EXERCISE DETAILS:
Each line from the one containing "Open the Сервис" through the end of the entries below should be transcribed exactly, and no other line.

THE INPUT:
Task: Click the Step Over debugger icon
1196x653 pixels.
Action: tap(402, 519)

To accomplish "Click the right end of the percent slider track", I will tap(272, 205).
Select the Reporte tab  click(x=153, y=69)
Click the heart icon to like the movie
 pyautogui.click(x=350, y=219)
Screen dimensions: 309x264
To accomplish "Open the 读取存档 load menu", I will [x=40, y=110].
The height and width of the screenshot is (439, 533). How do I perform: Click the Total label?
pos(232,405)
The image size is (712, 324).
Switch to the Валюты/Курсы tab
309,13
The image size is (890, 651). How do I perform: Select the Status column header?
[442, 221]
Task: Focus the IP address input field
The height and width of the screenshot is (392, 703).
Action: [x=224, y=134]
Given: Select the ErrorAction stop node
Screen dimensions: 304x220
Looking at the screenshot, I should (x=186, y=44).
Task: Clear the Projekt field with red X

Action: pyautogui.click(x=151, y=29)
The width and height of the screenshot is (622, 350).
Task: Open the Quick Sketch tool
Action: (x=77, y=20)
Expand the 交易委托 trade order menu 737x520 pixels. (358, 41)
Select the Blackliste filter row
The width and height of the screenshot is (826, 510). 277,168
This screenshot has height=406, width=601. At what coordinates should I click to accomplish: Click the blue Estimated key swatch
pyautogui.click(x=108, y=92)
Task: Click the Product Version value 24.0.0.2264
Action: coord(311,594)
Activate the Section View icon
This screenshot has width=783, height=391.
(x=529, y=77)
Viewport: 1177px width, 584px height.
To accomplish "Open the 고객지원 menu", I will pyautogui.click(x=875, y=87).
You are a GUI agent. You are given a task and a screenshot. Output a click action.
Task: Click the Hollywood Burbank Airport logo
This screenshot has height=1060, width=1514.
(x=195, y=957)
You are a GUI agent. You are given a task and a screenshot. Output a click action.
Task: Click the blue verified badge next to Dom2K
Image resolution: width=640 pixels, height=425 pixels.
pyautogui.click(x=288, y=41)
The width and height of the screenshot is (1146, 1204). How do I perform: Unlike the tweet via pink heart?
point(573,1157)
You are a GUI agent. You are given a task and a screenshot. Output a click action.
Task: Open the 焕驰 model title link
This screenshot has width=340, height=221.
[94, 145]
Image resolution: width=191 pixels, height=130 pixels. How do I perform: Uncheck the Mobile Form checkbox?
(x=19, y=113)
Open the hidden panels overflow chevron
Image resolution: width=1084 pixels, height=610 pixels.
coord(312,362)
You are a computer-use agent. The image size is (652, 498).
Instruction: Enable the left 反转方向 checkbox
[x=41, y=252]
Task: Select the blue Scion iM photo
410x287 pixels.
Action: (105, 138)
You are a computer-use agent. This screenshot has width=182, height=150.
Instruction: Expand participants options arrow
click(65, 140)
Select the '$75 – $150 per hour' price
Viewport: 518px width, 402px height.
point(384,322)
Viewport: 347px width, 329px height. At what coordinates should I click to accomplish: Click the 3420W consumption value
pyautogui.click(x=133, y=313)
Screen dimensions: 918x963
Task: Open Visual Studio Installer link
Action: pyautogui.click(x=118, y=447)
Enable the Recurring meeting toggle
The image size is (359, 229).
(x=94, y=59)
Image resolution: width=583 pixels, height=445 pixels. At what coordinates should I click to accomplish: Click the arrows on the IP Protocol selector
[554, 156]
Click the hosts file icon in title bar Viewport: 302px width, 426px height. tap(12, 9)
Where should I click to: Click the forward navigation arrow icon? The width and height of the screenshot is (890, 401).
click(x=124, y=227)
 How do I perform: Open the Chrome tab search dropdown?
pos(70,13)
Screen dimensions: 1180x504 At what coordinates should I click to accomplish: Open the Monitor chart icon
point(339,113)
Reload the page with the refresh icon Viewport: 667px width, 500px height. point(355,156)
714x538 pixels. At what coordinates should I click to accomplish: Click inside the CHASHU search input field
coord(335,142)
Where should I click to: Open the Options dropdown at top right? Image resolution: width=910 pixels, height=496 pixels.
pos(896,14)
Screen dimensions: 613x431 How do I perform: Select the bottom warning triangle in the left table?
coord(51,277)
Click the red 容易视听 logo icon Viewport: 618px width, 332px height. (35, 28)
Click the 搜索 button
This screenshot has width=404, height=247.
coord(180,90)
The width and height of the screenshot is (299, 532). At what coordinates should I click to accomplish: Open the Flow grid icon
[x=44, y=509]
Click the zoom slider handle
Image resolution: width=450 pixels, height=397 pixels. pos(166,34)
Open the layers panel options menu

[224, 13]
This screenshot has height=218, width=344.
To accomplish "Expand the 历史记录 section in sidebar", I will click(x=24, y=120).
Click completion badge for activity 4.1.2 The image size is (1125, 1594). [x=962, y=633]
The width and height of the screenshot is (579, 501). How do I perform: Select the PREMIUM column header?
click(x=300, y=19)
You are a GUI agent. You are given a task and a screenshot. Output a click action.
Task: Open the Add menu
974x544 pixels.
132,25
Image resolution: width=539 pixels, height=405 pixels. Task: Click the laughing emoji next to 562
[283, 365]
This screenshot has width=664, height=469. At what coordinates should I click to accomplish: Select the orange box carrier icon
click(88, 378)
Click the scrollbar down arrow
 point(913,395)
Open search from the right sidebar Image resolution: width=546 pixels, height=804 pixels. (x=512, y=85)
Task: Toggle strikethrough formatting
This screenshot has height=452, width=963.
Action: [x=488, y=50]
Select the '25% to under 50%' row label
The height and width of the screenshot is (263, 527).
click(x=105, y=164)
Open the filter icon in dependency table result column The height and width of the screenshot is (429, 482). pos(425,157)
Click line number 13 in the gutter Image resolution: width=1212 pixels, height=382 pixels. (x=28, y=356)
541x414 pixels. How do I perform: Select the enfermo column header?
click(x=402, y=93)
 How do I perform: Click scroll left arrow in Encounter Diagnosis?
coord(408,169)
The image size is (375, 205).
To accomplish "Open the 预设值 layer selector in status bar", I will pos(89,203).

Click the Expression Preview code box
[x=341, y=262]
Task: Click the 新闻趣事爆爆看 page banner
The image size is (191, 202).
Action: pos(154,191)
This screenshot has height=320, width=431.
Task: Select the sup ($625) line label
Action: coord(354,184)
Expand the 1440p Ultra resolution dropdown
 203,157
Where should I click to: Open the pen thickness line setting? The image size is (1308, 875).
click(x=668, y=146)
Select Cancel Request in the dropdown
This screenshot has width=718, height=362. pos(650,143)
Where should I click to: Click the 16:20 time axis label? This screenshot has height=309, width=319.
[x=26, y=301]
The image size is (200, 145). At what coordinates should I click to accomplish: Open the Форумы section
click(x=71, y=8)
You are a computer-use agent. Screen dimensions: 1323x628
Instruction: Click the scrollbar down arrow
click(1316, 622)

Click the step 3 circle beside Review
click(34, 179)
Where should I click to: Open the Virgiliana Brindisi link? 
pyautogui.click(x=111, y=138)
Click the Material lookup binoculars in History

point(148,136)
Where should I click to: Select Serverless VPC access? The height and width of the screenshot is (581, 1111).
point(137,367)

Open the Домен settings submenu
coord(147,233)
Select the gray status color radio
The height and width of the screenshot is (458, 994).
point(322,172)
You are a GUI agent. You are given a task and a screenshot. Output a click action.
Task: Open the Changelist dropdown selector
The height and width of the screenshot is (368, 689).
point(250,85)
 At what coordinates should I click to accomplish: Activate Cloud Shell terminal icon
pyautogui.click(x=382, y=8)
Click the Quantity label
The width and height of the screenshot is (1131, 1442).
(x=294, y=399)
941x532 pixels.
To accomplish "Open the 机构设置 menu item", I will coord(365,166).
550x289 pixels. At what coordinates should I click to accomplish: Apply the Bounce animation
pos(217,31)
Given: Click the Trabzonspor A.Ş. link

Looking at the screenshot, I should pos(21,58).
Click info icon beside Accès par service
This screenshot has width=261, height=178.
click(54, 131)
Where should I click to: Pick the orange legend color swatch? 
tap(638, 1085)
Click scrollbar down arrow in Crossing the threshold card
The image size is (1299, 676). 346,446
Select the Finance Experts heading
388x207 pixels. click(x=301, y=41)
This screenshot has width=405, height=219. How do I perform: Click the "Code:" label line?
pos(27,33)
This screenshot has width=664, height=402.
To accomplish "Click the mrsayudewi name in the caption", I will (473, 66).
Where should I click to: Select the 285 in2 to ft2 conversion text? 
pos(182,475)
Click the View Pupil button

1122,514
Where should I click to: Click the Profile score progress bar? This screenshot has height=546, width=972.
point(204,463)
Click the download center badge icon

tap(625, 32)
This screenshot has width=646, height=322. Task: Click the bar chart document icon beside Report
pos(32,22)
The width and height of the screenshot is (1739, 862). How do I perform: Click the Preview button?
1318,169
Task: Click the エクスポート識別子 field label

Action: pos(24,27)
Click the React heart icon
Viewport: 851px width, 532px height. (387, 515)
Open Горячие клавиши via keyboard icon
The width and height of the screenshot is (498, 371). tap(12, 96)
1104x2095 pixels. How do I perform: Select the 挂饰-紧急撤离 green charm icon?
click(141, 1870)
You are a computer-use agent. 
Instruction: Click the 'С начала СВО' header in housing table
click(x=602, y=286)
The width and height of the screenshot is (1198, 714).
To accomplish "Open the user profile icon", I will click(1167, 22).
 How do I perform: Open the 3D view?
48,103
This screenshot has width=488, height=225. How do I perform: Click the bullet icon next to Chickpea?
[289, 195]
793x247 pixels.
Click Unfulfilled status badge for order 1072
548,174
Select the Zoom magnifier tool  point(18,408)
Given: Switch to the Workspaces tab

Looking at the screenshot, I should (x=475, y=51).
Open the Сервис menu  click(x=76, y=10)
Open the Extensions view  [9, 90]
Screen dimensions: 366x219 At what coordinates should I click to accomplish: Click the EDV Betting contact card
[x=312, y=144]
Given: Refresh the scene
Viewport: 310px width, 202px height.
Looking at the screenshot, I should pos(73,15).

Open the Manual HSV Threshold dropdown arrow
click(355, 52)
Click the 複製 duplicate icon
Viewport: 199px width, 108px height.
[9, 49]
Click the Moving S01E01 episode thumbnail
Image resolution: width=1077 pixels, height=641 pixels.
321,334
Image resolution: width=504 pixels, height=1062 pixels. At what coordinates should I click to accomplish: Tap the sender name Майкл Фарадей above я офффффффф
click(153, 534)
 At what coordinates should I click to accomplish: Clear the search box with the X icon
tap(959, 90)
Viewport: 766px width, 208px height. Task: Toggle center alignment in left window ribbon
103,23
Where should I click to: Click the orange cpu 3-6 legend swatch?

EXPECTED OUTPUT:
Open the Сервис menu  click(x=76, y=10)
Open the Extensions view  [9, 90]
Screen dimensions: 366x219 At what coordinates should I click to accomplish: Click the EDV Betting contact card
[x=312, y=144]
Given: Refresh the scene
Viewport: 310px width, 202px height.
Looking at the screenshot, I should pos(73,15).

Open the Manual HSV Threshold dropdown arrow
click(355, 52)
Click the 複製 duplicate icon
Viewport: 199px width, 108px height.
[9, 49]
Click the Moving S01E01 episode thumbnail
Image resolution: width=1077 pixels, height=641 pixels.
321,334
Image resolution: width=504 pixels, height=1062 pixels. At what coordinates should I click to accomplish: Tap the sender name Майкл Фарадей above я офффффффф
click(153, 534)
 At what coordinates should I click to accomplish: Clear the search box with the X icon
tap(959, 90)
Viewport: 766px width, 208px height. Task: Toggle center alignment in left window ribbon
103,23
Where should I click to: Click the orange cpu 3-6 legend swatch?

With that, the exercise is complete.